Inconsistent with previous studies [6,7,8,9], DI of ≥1.16 were not a significantly associated with high EFS and OS in our study but DI of 1.1–1.2 did. In addition, Noh [10] et al. reported that the group with a DI of 1.00–1.90 showed significantly higher OS and EFS than the group with a DI of < 1.00 or > 1.90, whereas the DI of 1.16 was not a significant cut-point in discriminating the risk group among children.We speculated that the reason for the inconsistency with our results may be that the number of cases included in Noh’s studies was too small and was limited to pre-B. Secondly, our pediatric patients were treated with the recent chemotherapy protocol. Furthermore, we used smooth curve fitting after adjusting the confounding factors, which greatly increases the reliability of our results. Taken together, our study revealed that the DI of 1.1–1.2 was a significant cut-point to evaluate the prognostic value among childhood ALL, although pediatric patients were treated with treatment protocols. This information will be useful in the application of evidence that those DI out of 1.1–1.2 should targeted adjustment of chemotherapy program, reduce complications, and pay attention to close follow-up.

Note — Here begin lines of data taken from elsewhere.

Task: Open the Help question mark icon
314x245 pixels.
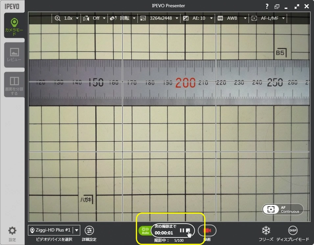Action: pos(267,6)
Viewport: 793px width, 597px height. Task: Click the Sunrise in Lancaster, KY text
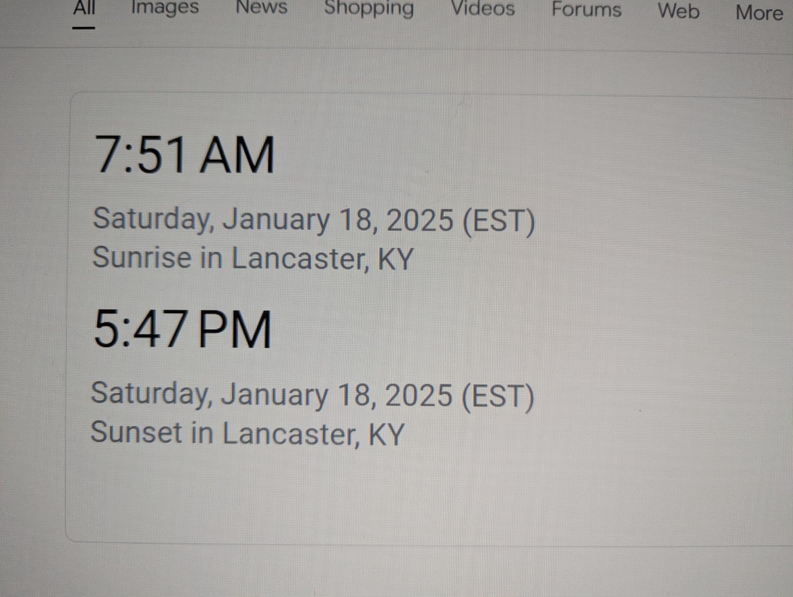[253, 258]
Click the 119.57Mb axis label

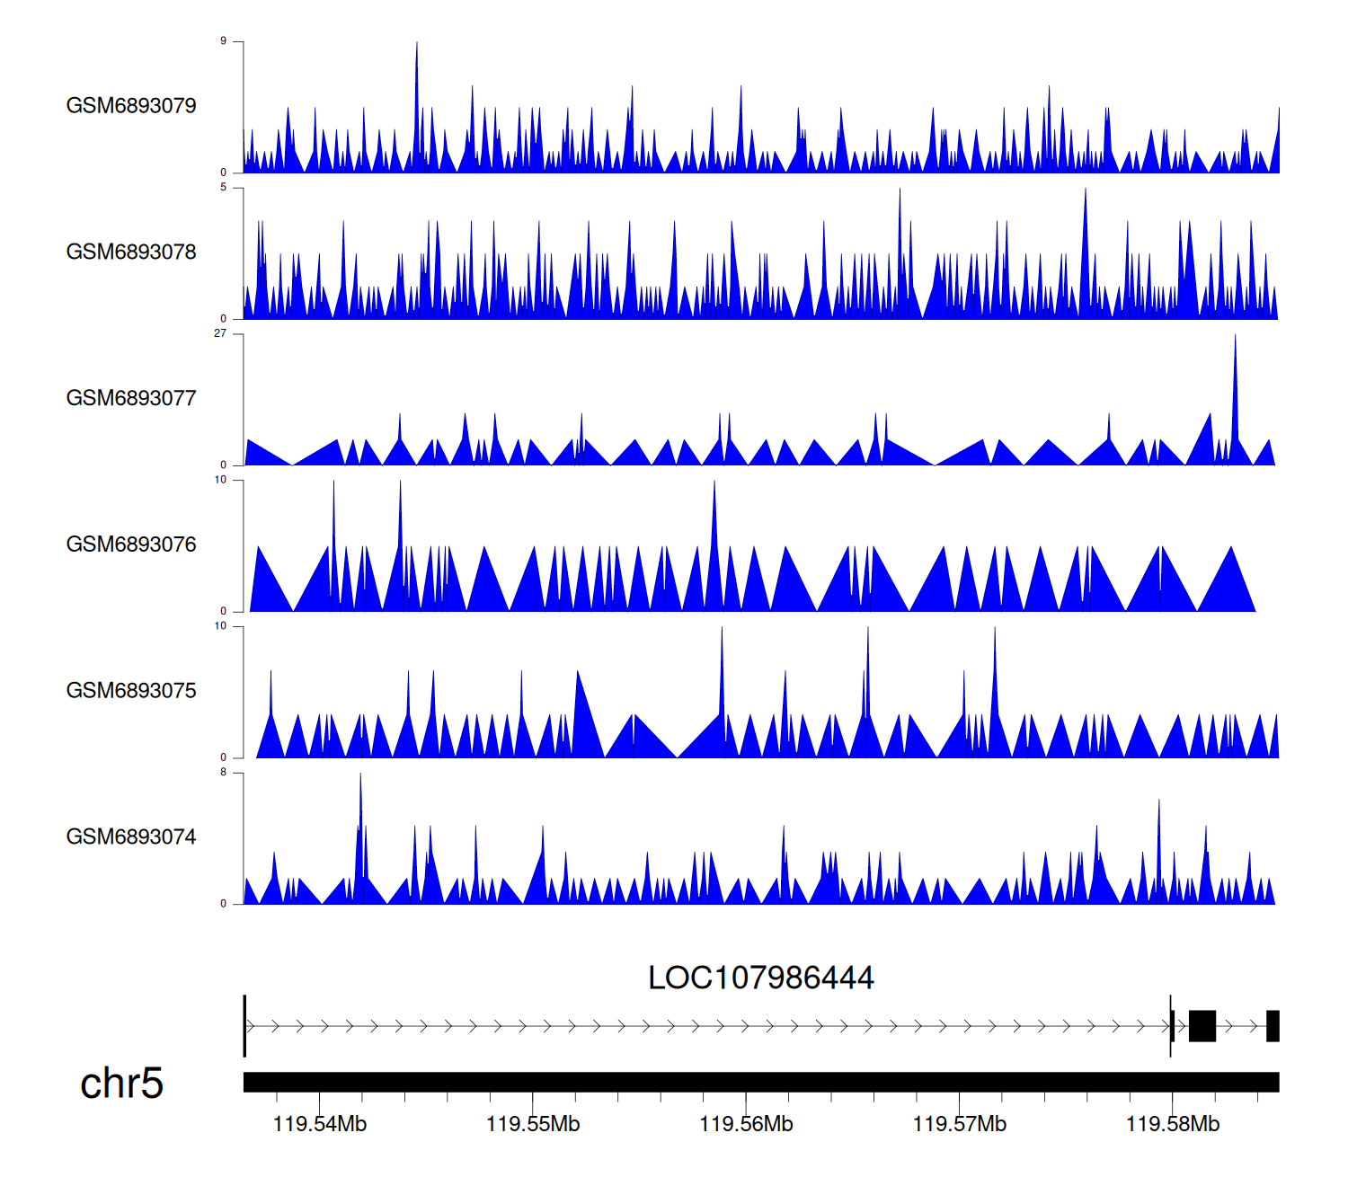point(959,1124)
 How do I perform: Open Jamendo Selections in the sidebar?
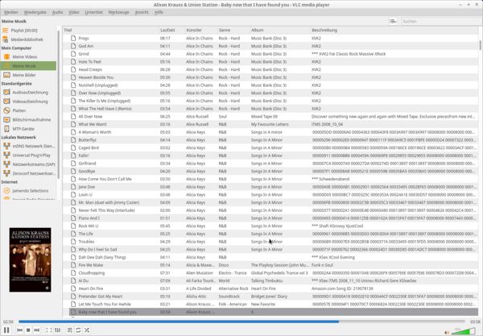(x=31, y=191)
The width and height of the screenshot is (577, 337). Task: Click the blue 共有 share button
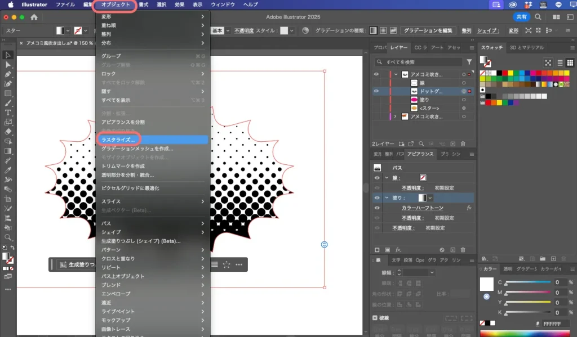[x=522, y=17]
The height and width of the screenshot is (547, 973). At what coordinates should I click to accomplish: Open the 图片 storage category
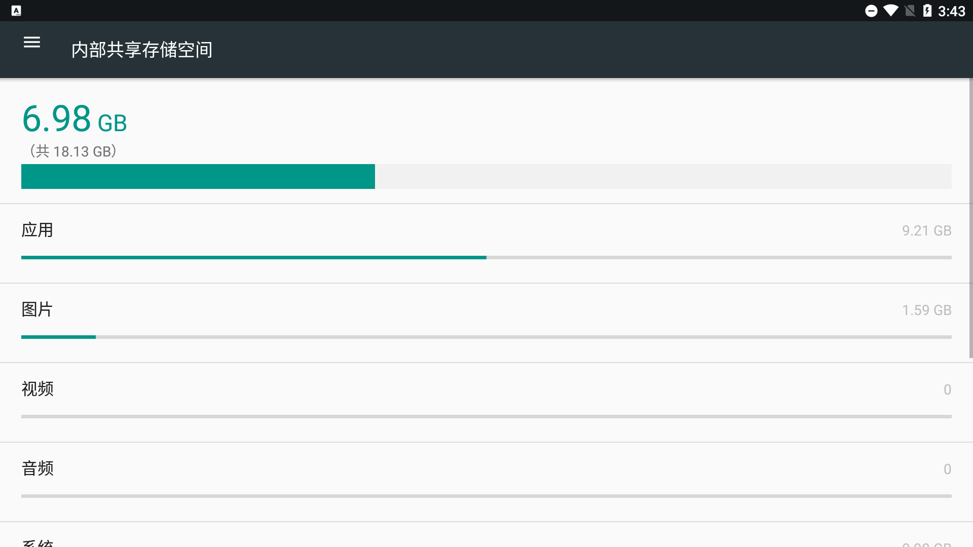click(x=38, y=309)
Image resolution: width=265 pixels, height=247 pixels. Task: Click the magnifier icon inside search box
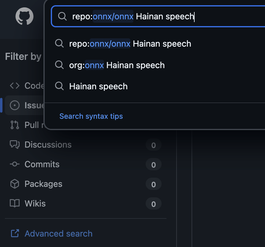point(62,16)
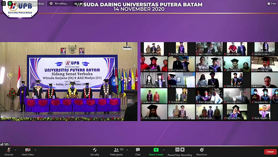The image size is (278, 157).
Task: Select the Sandy participant video tile
Action: (182, 80)
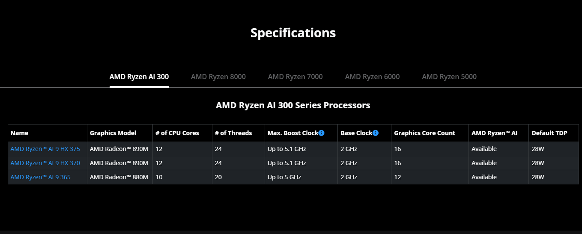This screenshot has height=234, width=582.
Task: Switch to AMD Ryzen 6000 tab
Action: [373, 77]
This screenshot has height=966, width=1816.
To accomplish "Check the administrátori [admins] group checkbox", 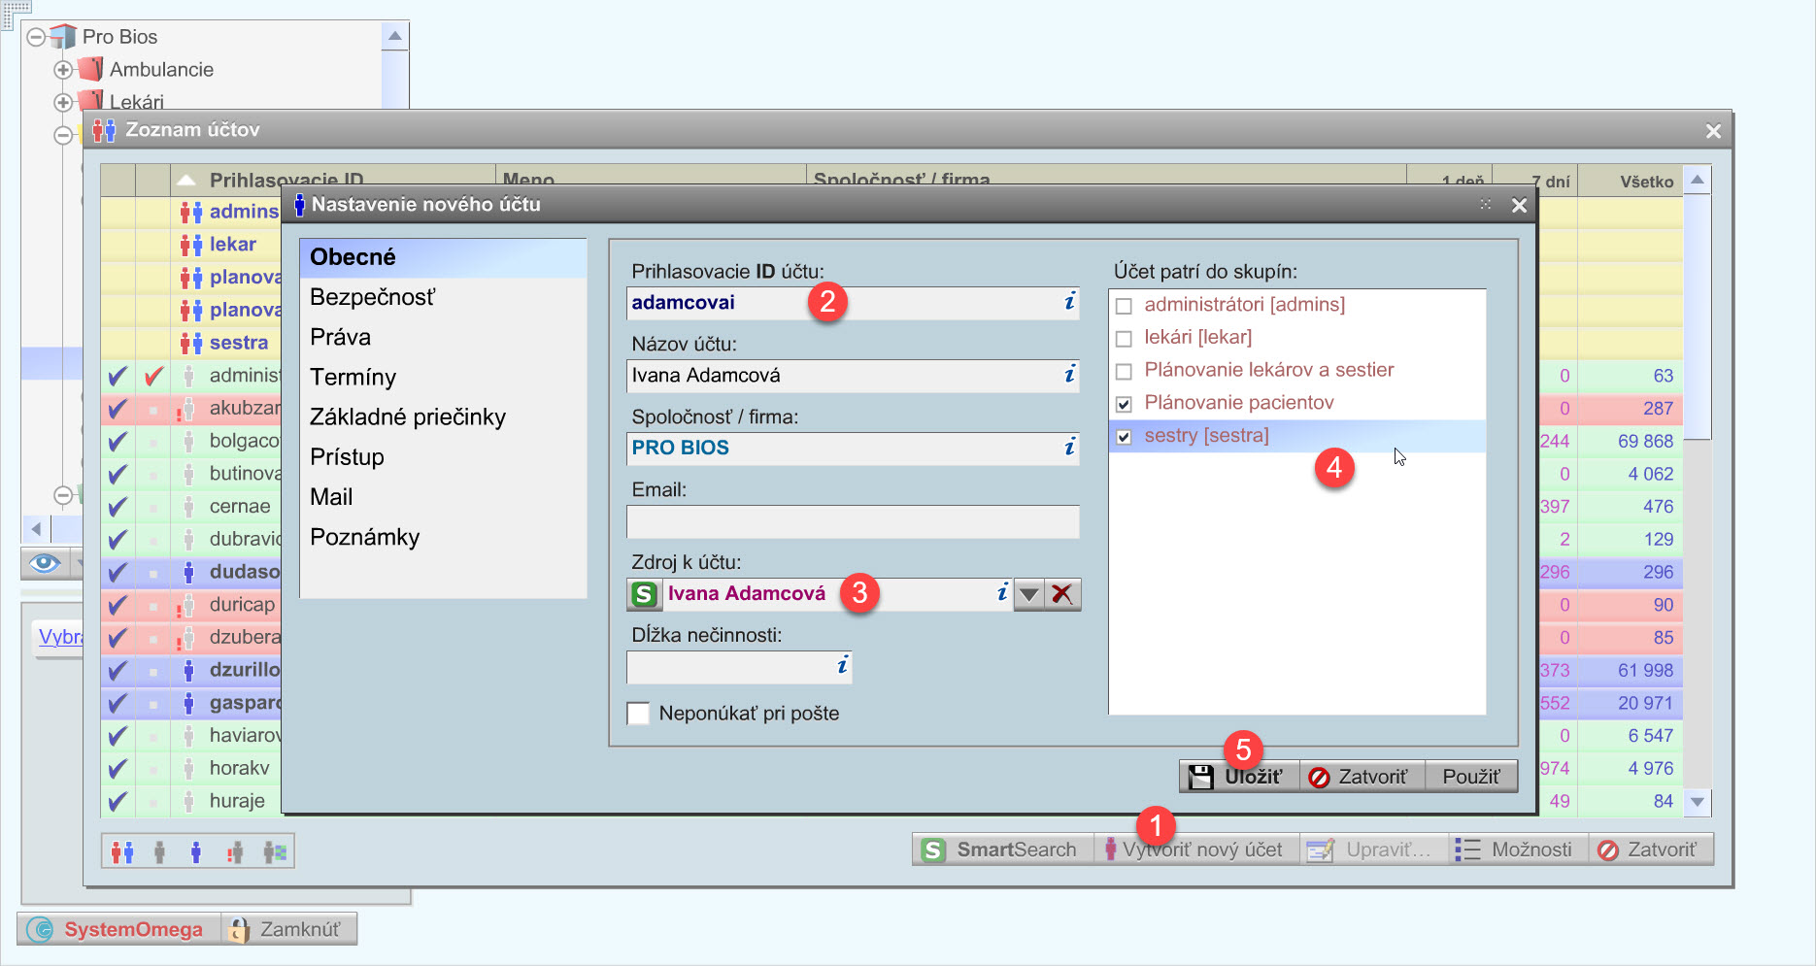I will 1124,306.
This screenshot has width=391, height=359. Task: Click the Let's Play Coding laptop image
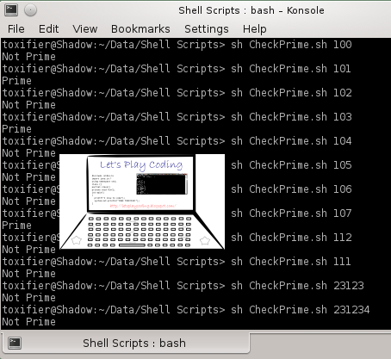(x=142, y=201)
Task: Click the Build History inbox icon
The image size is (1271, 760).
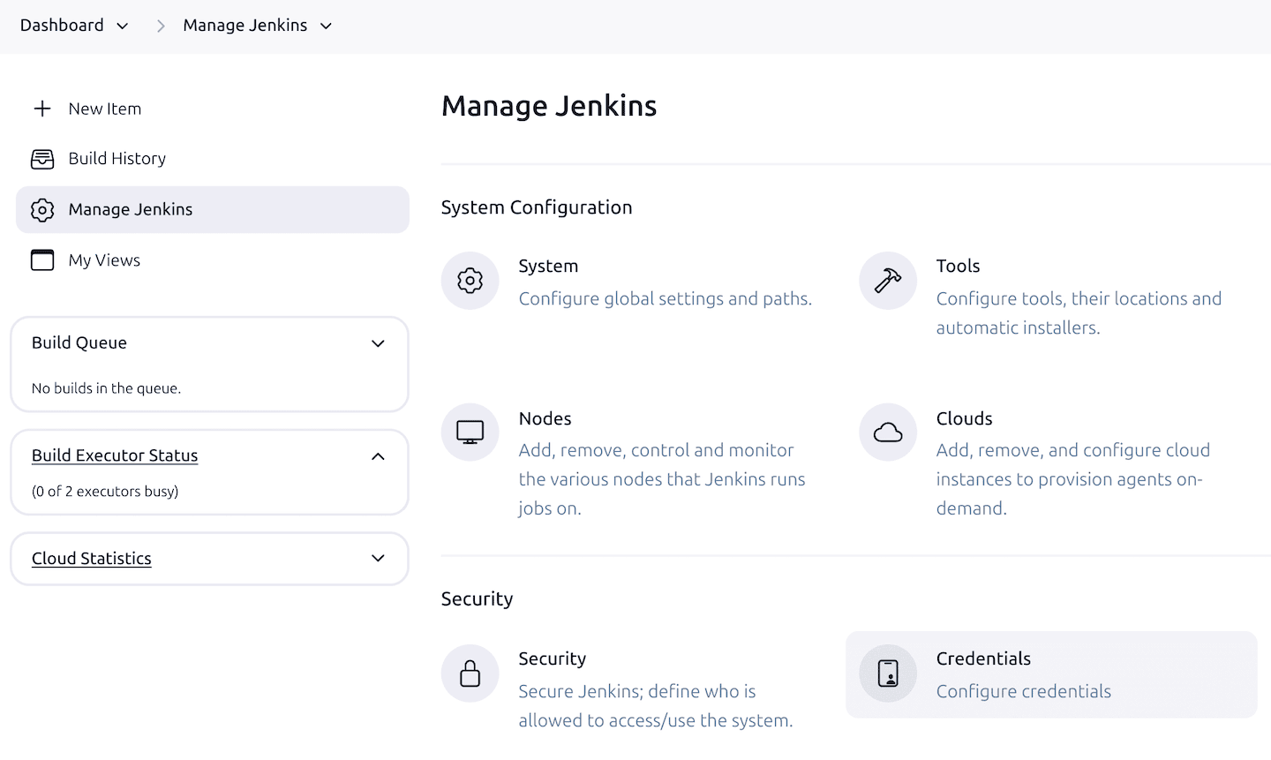Action: pos(42,159)

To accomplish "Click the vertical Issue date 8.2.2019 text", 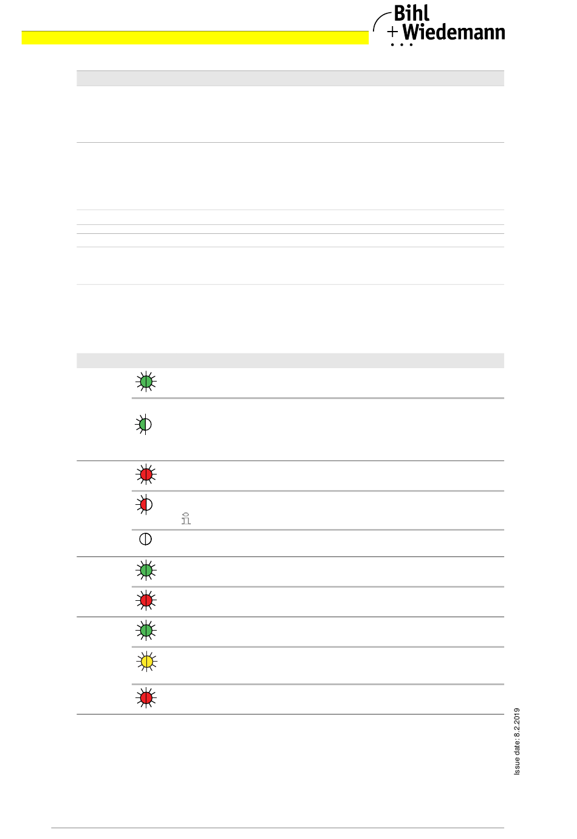I will point(517,741).
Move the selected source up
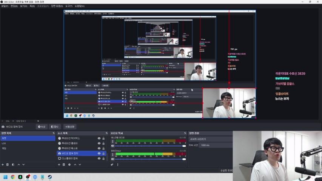Viewport: 322px width, 181px height. point(75,164)
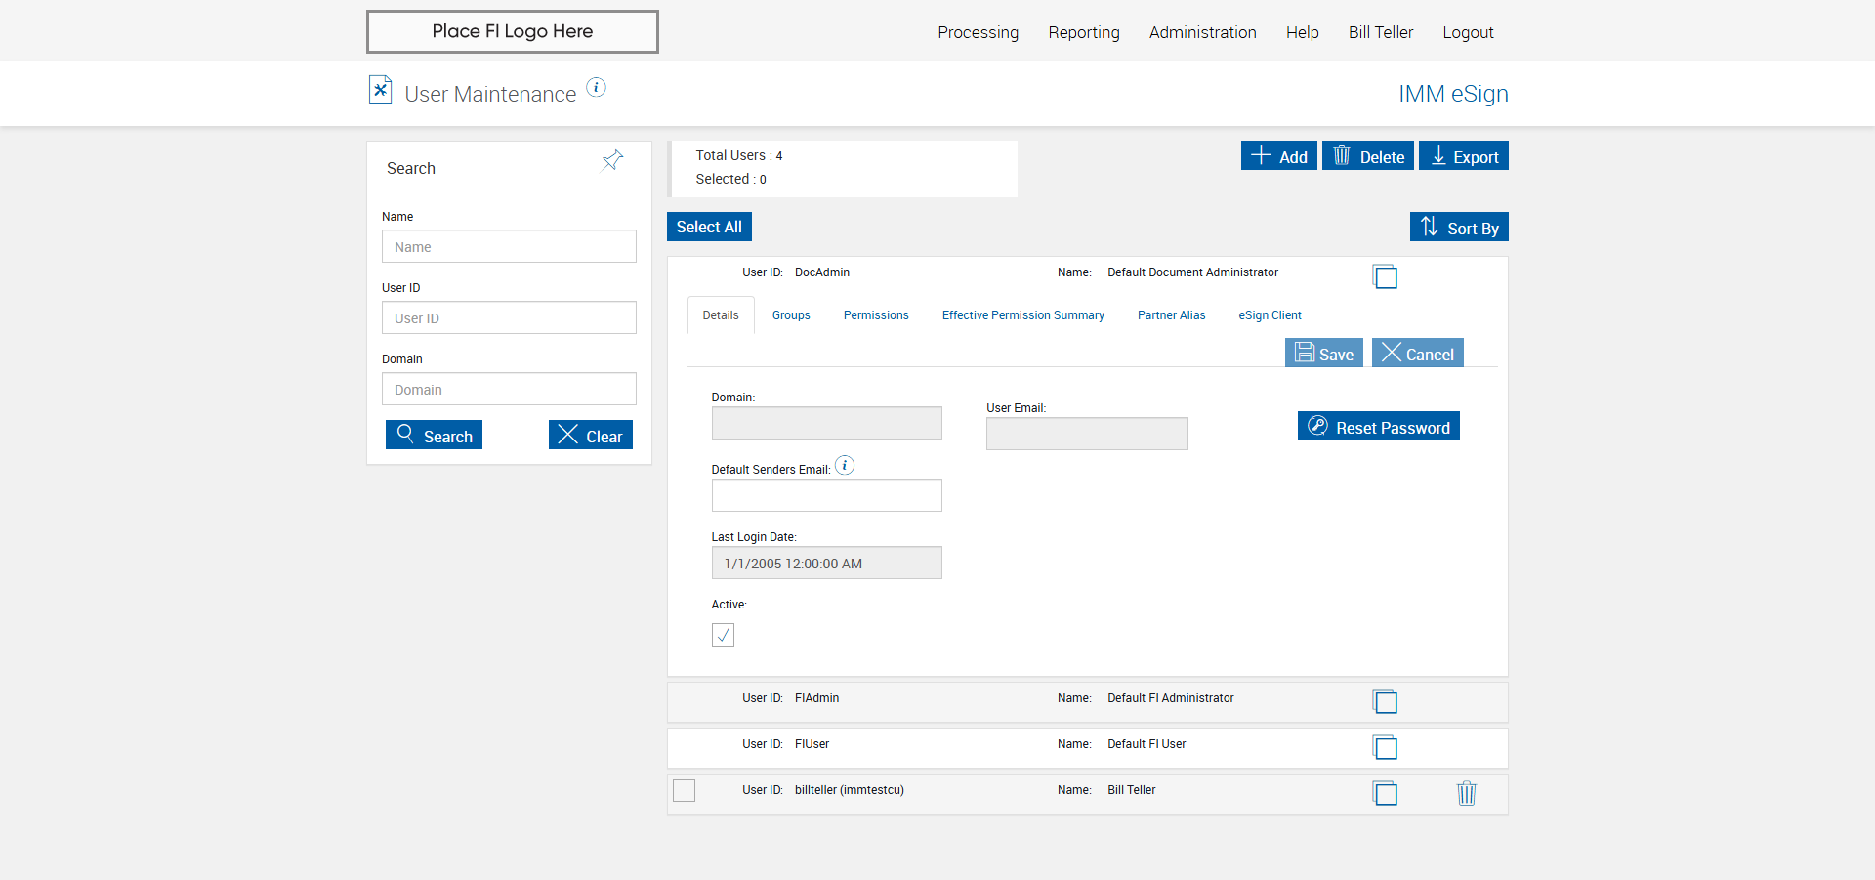This screenshot has width=1875, height=880.
Task: Click the Select All button
Action: (709, 227)
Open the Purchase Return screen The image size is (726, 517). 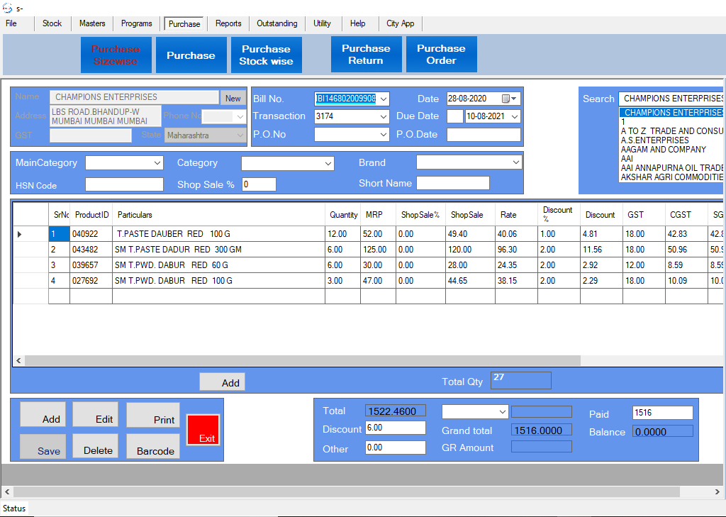[366, 55]
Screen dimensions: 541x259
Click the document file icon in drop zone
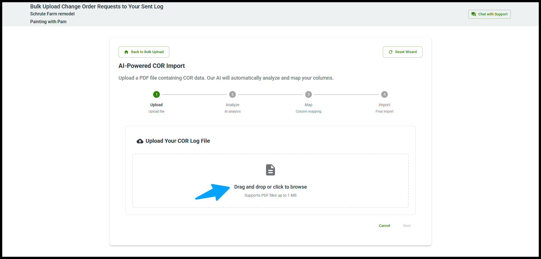(270, 170)
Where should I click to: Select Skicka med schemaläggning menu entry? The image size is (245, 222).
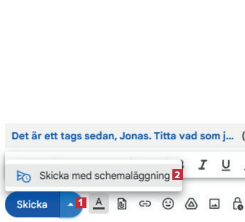93,176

The study has several limitations. Most importantly, it was a retrospective study, so bias in this study was inevitably. Secondly, the lack of some data may lead to the incompleteness of the results. In spite of these limitations, this study is a multicenter, large-scale retrospective study to re-evaluate the value of DI, which provide strong evidence for those pediatric ALL treated with recent chemotherapy protocols. In conclusion, the DI between 1.1 and 1.2 can serve as a significant cut-point discriminating the risk group as ever, which remained an independent prognostic factor.